The answer must consist of every line in the records that contains the word "agent".

(DATA EXCERPTS Opens)

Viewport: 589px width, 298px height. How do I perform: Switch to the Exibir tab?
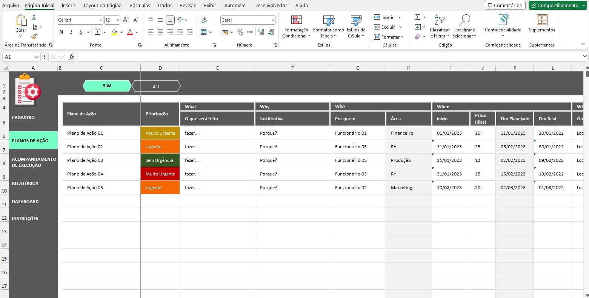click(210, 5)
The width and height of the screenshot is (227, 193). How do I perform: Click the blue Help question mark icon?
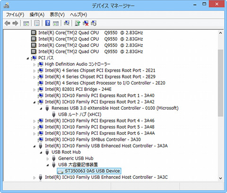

(DATA EXCERPTS Closes)
(DATA EXCERPTS Opens)

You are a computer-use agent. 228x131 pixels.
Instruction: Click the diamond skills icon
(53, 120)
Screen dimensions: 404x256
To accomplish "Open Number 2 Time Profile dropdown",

(DATA EXCERPTS Closes)
(DATA EXCERPTS Opens)

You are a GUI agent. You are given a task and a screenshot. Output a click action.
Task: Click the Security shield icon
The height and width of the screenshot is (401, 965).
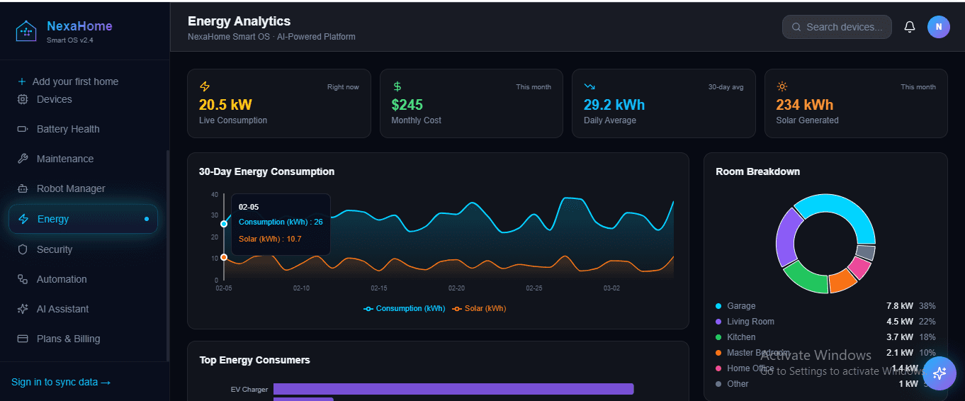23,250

(DATA EXCERPTS Closes)

- _OUTPUT BELOW_
You are a computer-use agent. 228x131 pixels.
You are a GUI agent. You are given a task and a screenshot. Output a click action.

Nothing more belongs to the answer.